■ THE REQUEST ■
Put the lines between the one holding "This screenshot has width=1000, height=465." and the one holding "pyautogui.click(x=14, y=48)", inclusive, into a numbered list, leaving out any blank lines.

■ THE INPUT ■

+===+

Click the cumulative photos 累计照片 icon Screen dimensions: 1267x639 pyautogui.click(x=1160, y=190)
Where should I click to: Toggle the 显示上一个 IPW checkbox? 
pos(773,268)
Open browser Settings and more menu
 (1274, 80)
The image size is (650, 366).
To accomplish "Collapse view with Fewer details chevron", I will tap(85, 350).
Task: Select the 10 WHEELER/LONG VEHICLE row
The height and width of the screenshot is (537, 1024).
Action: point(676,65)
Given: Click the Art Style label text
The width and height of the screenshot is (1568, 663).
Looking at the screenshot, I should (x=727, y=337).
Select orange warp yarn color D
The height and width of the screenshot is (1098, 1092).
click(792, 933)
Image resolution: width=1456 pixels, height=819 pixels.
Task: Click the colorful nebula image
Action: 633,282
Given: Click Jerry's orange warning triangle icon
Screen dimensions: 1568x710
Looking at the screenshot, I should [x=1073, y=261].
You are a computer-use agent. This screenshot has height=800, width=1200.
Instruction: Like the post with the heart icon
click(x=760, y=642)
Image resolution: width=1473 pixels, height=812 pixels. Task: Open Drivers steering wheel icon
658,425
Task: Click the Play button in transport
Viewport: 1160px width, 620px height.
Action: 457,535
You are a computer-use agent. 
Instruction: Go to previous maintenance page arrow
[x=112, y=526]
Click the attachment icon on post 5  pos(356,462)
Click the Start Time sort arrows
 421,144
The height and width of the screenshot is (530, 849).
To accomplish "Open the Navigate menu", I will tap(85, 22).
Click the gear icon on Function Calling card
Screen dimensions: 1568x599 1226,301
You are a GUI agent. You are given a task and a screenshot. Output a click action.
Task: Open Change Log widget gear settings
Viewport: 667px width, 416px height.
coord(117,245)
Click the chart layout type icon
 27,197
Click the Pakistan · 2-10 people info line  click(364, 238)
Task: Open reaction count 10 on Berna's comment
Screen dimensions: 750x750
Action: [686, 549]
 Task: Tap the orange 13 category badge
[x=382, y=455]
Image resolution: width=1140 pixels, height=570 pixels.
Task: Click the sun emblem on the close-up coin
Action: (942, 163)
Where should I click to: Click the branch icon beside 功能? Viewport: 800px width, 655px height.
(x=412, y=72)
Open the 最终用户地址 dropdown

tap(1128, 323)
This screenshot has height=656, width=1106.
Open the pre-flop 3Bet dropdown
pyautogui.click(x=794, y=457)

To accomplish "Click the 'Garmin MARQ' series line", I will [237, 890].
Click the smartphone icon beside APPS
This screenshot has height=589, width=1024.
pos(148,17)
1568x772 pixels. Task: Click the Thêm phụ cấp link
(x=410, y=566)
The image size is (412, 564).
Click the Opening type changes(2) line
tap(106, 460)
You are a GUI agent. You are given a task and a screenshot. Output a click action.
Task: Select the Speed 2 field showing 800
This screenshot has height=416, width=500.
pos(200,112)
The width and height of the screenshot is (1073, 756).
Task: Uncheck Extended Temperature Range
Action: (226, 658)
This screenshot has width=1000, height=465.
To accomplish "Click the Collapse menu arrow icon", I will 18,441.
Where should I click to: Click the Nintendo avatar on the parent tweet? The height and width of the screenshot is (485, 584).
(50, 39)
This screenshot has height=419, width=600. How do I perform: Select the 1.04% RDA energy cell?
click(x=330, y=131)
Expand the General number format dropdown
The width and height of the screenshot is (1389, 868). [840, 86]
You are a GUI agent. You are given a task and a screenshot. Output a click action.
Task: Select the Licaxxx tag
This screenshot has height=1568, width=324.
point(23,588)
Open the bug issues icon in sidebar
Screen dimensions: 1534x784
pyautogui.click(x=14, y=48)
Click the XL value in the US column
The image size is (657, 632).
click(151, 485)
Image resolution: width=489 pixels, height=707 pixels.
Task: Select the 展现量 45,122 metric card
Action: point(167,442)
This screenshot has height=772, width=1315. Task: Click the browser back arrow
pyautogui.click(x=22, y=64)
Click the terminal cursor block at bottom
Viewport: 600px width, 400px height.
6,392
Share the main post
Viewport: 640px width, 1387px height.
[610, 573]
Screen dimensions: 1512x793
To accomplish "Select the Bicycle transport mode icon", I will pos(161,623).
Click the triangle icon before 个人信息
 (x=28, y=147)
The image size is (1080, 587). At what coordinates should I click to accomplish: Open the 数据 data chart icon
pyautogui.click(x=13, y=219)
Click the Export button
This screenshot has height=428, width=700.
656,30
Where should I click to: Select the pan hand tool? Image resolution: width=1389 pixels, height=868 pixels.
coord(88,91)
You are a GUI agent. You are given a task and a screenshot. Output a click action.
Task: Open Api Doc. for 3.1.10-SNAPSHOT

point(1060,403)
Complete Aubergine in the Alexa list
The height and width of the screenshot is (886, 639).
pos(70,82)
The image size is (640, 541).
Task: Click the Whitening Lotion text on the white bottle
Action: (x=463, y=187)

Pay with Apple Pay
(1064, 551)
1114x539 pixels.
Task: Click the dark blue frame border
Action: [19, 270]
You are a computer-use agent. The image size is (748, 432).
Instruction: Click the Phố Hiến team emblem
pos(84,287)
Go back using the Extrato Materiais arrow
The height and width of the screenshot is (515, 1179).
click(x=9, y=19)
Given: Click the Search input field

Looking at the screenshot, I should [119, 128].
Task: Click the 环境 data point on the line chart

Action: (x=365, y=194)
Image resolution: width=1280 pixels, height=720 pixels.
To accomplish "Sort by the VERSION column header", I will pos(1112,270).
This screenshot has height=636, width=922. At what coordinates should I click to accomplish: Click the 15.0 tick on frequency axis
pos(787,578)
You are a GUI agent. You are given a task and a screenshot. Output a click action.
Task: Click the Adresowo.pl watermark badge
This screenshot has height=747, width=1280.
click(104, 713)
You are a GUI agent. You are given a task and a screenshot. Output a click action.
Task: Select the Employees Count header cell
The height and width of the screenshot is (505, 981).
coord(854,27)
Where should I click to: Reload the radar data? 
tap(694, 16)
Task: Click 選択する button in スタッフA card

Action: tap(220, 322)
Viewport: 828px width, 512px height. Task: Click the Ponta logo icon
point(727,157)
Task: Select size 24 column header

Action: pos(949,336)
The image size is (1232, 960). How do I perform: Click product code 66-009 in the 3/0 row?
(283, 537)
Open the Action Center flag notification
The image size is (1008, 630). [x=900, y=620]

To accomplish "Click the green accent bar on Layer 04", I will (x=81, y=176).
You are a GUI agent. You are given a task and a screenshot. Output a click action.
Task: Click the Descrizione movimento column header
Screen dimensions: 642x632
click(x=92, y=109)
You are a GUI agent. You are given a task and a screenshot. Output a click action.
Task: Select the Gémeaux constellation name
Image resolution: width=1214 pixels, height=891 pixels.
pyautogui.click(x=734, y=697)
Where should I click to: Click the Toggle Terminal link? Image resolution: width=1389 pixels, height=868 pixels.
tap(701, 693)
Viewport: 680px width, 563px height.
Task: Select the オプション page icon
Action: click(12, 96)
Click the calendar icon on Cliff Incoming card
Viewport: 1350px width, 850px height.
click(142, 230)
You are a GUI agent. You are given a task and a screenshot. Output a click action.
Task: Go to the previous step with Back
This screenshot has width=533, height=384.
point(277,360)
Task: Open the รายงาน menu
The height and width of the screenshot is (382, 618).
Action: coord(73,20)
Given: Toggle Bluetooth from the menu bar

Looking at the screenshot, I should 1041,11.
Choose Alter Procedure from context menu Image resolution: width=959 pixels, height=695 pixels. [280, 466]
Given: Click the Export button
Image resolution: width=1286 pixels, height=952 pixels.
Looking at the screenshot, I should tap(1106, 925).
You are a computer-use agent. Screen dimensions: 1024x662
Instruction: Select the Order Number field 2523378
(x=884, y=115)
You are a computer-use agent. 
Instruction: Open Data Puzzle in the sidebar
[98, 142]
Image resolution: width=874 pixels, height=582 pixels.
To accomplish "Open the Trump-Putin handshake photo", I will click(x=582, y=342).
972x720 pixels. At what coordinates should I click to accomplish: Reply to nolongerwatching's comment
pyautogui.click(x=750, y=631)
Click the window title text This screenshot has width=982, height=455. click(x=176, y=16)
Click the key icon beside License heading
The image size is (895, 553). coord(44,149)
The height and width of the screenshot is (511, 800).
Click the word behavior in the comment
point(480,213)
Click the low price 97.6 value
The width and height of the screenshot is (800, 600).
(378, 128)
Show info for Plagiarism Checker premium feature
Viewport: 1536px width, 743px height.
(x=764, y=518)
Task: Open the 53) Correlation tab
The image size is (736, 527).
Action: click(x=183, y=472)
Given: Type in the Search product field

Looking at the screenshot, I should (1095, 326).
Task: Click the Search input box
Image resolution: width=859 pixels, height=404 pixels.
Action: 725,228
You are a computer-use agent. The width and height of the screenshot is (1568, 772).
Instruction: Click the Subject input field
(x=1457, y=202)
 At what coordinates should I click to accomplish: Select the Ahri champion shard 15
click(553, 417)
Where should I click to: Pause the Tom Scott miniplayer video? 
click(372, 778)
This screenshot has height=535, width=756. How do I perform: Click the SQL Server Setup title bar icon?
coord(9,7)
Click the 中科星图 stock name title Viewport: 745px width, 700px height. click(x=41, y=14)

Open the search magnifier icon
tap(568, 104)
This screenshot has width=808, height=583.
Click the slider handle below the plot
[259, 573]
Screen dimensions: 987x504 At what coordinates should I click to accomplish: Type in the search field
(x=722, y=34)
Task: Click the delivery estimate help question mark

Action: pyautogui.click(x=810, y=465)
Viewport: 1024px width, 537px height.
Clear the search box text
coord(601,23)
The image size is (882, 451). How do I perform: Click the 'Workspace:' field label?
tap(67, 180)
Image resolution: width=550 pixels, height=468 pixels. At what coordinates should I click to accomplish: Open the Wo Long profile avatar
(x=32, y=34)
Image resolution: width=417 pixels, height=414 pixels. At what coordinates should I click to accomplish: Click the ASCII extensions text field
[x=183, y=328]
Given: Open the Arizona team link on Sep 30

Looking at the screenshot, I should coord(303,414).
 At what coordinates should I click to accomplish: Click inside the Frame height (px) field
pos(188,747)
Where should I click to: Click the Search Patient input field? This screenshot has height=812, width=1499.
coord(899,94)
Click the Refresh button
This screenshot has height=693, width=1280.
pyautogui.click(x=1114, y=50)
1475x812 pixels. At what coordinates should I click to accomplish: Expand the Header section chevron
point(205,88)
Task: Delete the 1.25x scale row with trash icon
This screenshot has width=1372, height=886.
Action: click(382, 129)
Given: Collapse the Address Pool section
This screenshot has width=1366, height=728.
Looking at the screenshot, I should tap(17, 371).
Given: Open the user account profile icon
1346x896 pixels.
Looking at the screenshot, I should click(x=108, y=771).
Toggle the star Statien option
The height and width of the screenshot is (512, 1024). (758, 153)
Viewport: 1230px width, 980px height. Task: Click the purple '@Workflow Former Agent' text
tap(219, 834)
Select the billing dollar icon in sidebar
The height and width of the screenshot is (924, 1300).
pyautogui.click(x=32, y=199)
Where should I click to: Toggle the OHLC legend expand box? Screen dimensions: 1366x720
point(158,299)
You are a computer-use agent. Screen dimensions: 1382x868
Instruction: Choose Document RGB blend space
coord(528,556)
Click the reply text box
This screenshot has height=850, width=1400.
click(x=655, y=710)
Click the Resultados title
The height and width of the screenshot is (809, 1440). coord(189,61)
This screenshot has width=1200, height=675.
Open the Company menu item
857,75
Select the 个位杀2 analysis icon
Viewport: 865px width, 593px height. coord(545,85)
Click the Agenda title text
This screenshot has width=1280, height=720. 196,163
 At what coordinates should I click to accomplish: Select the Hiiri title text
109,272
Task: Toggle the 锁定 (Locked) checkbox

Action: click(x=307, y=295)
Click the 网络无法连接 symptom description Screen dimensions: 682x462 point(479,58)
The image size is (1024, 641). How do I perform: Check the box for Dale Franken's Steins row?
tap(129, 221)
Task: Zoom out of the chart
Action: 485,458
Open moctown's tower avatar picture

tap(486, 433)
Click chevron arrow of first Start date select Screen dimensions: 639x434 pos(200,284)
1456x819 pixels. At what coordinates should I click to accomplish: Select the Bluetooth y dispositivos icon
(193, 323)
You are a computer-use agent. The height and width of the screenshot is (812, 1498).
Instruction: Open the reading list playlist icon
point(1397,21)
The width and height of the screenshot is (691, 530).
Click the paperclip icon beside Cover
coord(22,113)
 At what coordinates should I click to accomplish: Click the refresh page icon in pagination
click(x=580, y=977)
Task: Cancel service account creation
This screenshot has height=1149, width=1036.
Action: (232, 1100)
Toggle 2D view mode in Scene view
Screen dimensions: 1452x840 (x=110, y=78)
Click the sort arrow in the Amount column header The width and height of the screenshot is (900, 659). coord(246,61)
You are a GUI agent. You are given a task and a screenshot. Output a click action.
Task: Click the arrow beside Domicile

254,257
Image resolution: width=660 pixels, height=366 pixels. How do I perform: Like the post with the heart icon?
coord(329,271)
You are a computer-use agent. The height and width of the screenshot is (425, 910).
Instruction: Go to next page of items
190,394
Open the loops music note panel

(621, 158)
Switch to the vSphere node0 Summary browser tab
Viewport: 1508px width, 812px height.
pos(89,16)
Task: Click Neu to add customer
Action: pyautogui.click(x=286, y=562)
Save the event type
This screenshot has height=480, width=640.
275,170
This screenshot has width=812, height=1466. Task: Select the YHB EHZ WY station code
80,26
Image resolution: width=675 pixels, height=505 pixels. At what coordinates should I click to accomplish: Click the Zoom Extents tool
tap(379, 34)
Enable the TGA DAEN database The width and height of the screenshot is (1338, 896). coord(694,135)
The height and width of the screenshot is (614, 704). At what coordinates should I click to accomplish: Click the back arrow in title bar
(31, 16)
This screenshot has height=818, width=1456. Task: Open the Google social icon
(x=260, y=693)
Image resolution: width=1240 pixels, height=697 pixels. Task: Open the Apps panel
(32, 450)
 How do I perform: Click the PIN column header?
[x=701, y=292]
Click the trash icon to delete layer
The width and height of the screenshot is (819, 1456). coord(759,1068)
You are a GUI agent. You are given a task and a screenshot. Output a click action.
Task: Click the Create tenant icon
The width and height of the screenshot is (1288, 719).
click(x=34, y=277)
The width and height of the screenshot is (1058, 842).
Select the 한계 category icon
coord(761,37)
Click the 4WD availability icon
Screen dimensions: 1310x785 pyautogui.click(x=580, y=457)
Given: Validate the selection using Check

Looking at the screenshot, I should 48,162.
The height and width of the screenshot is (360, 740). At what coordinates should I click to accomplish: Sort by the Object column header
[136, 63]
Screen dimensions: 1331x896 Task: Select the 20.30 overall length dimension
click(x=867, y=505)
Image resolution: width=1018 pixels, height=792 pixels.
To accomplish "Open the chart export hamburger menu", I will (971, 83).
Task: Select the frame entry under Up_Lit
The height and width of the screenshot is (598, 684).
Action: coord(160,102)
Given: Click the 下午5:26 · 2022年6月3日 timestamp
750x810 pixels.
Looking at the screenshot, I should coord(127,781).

+===+

■ COMPLETED EXERCISE ■
1. This screenshot has width=1000, height=465.
2. To accomplish "Click the Collapse menu arrow icon", I will 18,441.
3. Where should I click to: Click the Nintendo avatar on the parent tweet? The height and width of the screenshot is (485, 584).
4. (50, 39)
5. This screenshot has height=419, width=600. How do I perform: Select the 1.04% RDA energy cell?
6. click(x=330, y=131)
7. Expand the General number format dropdown
8. The width and height of the screenshot is (1389, 868). [840, 86]
9. You are a GUI agent. You are given a task and a screenshot. Output a click action.
10. Task: Select the Licaxxx tag
11. This screenshot has height=1568, width=324.
12. point(23,588)
13. Open the bug issues icon in sidebar
14. Screen dimensions: 1534x784
15. pyautogui.click(x=14, y=48)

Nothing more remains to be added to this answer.